The `typ` parameter should be a schema descriptor, containing all significant attributes with deterministic serialization (eg: utf8 string).
`LengthPrefix` is a function which prepends 1 byte to the address. The value of that byte is the length of the address bits before prepending. The address must be at most 255 bits long.
We are using `LengthPrefix` to eliminate conflicts - it assures, that for 2 lists of addresses: `as = {a1, a2, ..., an}` and `bs = {b1, b2, ..., bm}` such that every `bi` and `ai` is at most 255 long, `concatenate(map(as, \a -> LengthPrefix(a))) = map(bs, \b -> LengthPrefix(b))` iff `as = bs`.
Implementation Tip: account implementations should cache addresses.
For new multisig public keys, we define the `typ` parameter not based on any encoding scheme (amino or protobuf). This avoids issues with non-determinism in the encoding scheme.
We use `"module"` as a schema type for all module derived addresses. Module accounts can have sub accounts. The derivation process has a defined order: module name, submodule key, subsubmodule key.
Module account addresses are heavily used in the SDK so it makes sense to optimize the derivation process: instead of using of using `LengthPrefix` for the module name, we use a null byte (`'\x00'`) as a separator. This works, because null byte is not a part of a valid module name.
We must be able to cryptographically derive one address from another one. The derivation process must guarantee hash properties, hence we use the already defined `Hash` function:
- a simple algorithm for generating addresses for new public keys, complex accounts and modules
- the algorithm generalizes _native composed keys_
- increased security and collision resistance of addresses
- the approach is extensible for future use-cases - one can use other address types, as long as they don't conflict with the address length specified here (20 or 32 bytes).
Some accounts can have a fixed name or may be constructed in other way (eg: modules).
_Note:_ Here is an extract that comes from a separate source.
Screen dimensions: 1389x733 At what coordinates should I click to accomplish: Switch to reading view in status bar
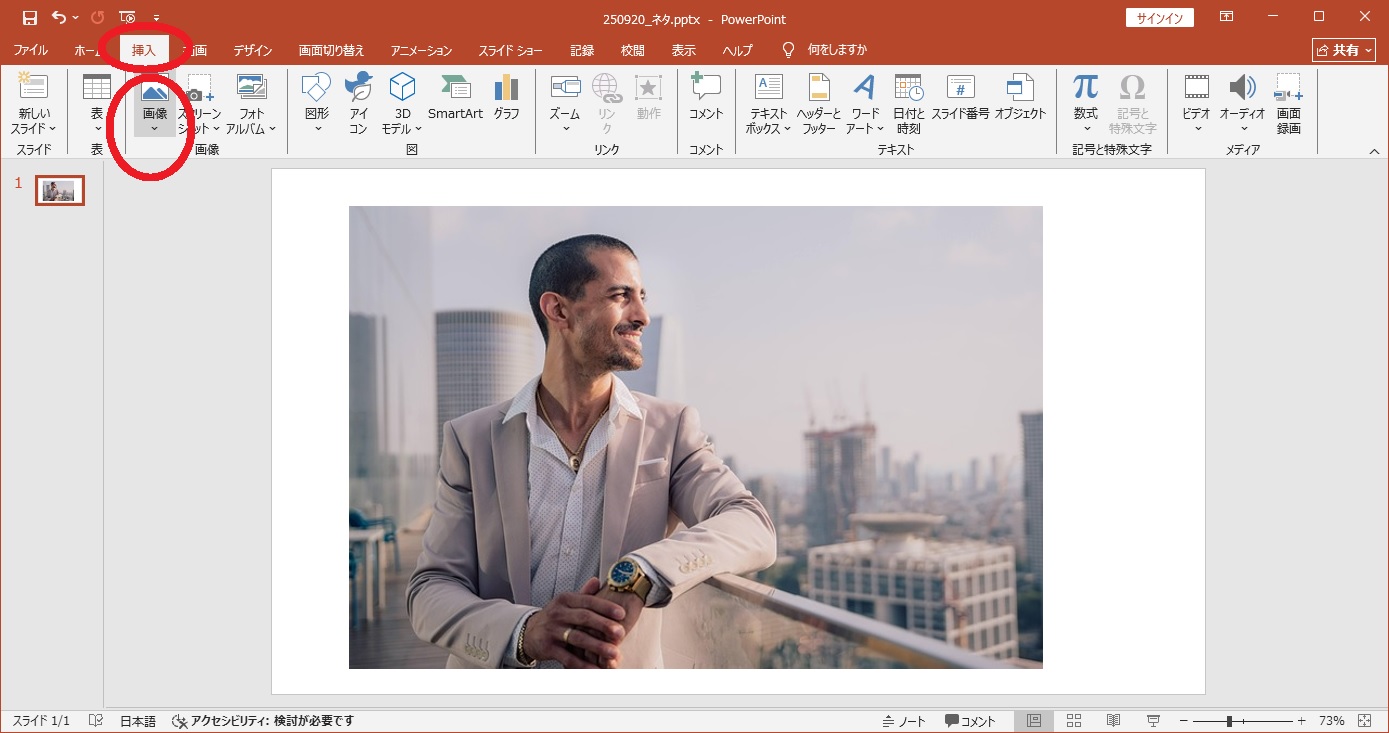[x=1113, y=721]
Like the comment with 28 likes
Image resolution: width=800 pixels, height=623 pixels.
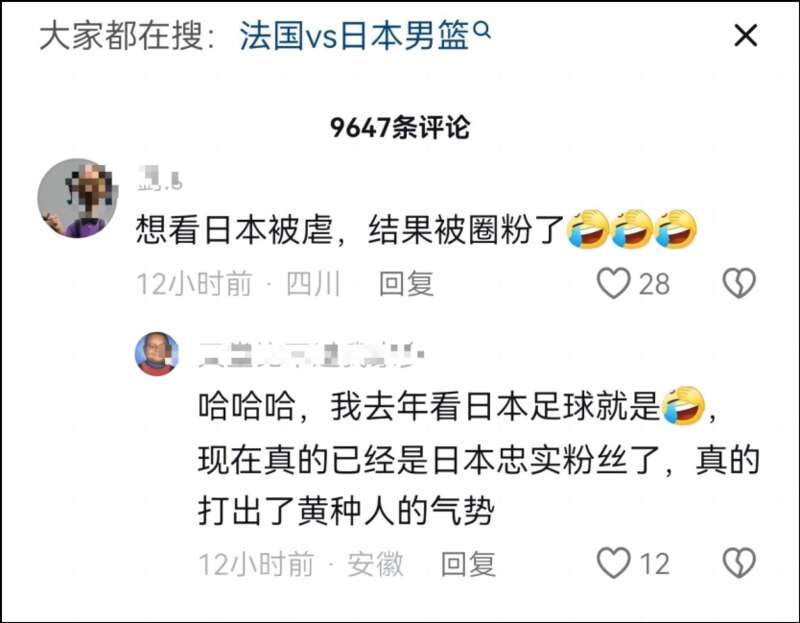613,283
We were discussing an idea of an account with a predefined name (eg: `me.regen`), which could be used by institutions.
Without going into details, these kinds of addresses are compatible with the hash based addresses described here as long as they don't have the same length.
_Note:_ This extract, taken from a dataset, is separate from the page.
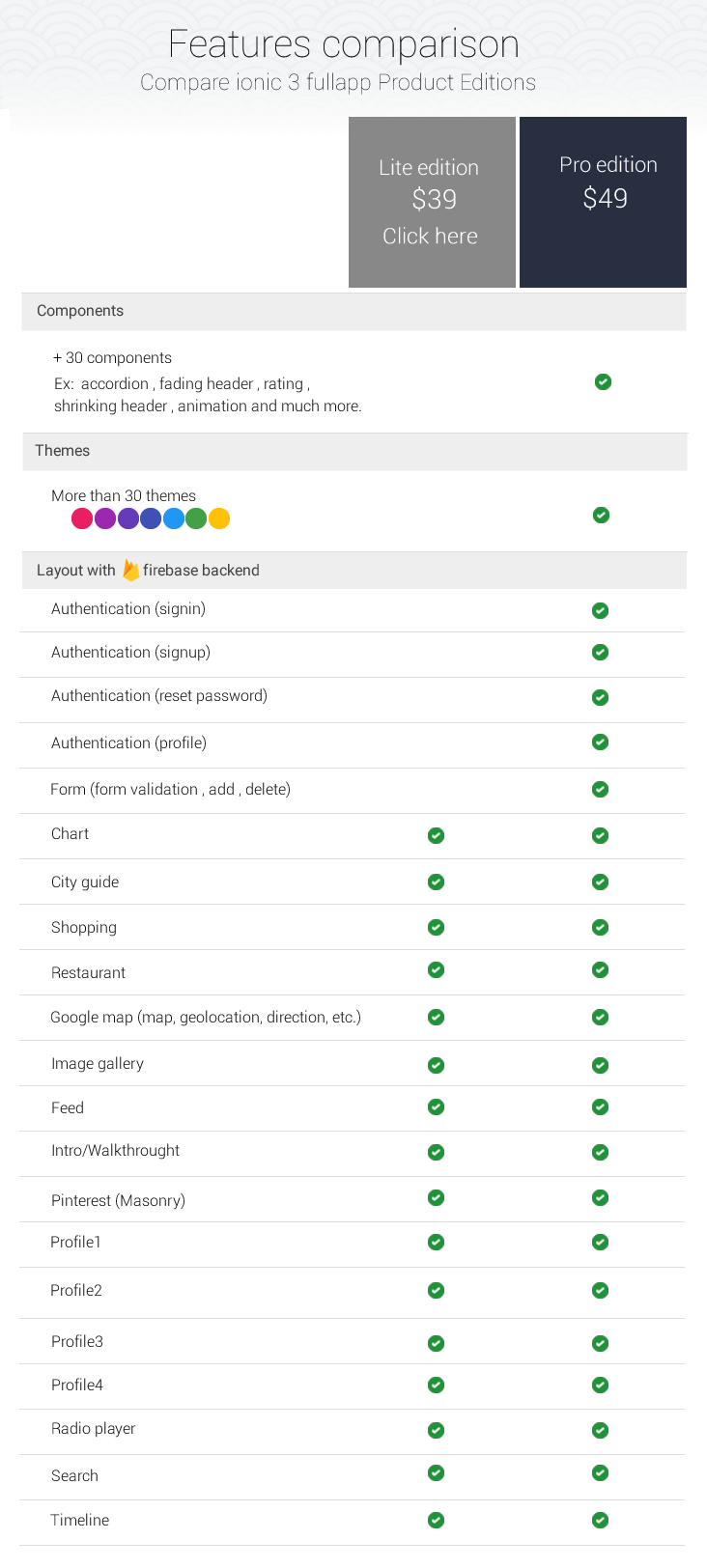Pick the yellow theme color dot
Viewport: 707px width, 1568px height.
coord(219,518)
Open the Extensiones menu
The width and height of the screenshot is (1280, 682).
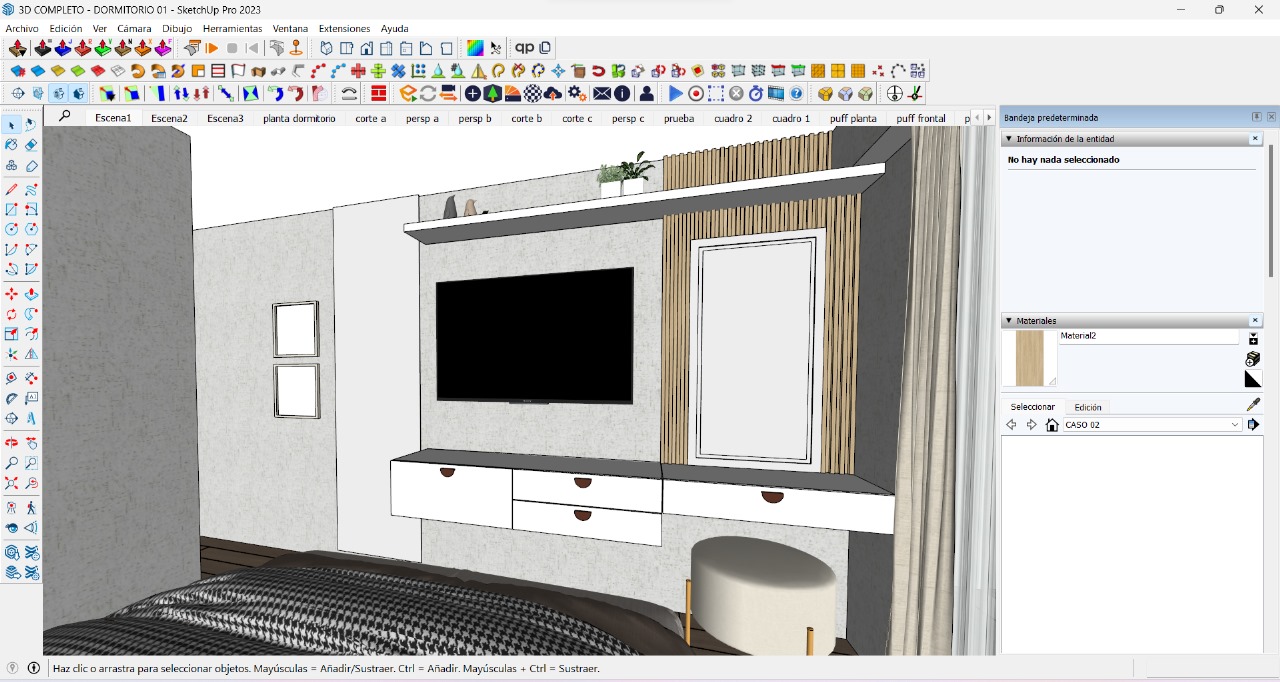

More specifically, any special account address must not have a length equal to 20 or 32 bytes.
## Appendix: Consulting session
End of Dec 2020 we had a session with [Alan Szepieniec](https://scholar.google.be/citations?user=4LyZn8oAAAAJ&hl=en) to consult the approach presented above.
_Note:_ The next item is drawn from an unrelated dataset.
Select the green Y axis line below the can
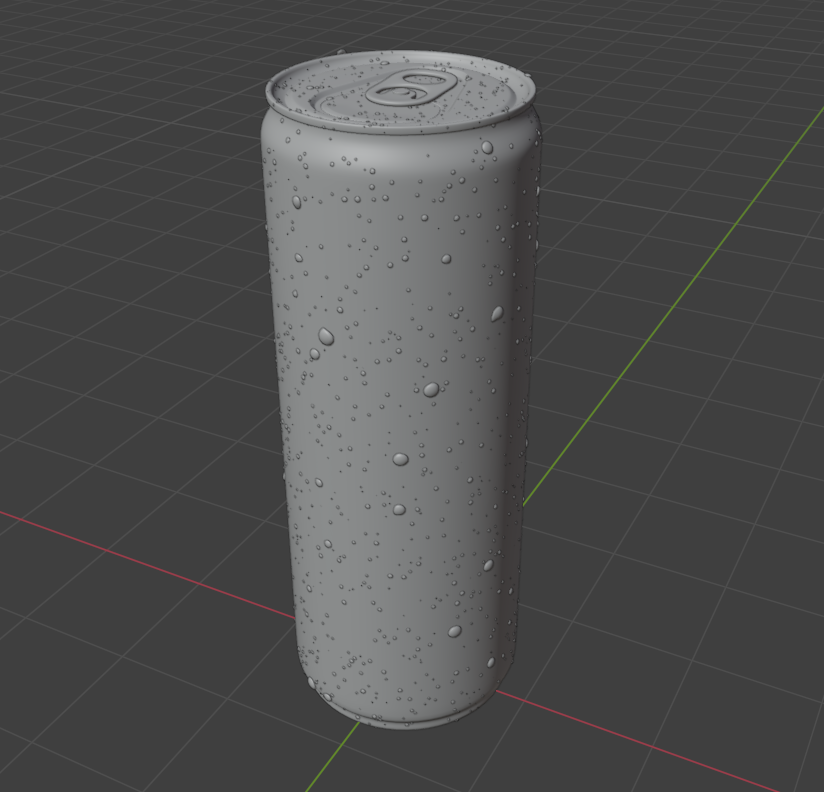 click(x=334, y=757)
+ Alan is pretty confident about the current security analysis of the blake hash algorithm. It was a finalist, and the author is well known in security analysis.
+ Alan recommends to hash the prefix: `address(pub_key) = hash(hash(key_type) + pub_key)[:32]`, main benefits:
+ we are free to user arbitrary long prefix names
+ we still don’t risk collisions
+ switch tables
+ discussion about penalization -> about adding prefix post hash
+ Aaron asked about post hash prefixes (`address(pub_key) = key_type + hash(pub_key)`) and differences. Alan noted that this approach has longer address space and it’s stronger.
+ Problem: much bigger risk because we don’t know much techniques and history of crypto-analysis of arithmetic constructions. It’s still a new ground and area of active research.
+ Alan suggestion: Falcon: speed / size ration - very good.
+ Aaron - should we think about it?
Alan: based on early extrapolation this thing will get able to break EC cryptography in 2050 . But that’s a lot of uncertainty. But there is magic happening with recurions / linking / simulation and that can speedup the progress.
+ Let’s say we use same key and two different address algorithms for 2 different use cases. Is it still safe to use it? Alan: if we want to hide the public key (which is not our use case), then it’s less secure but there are fixes.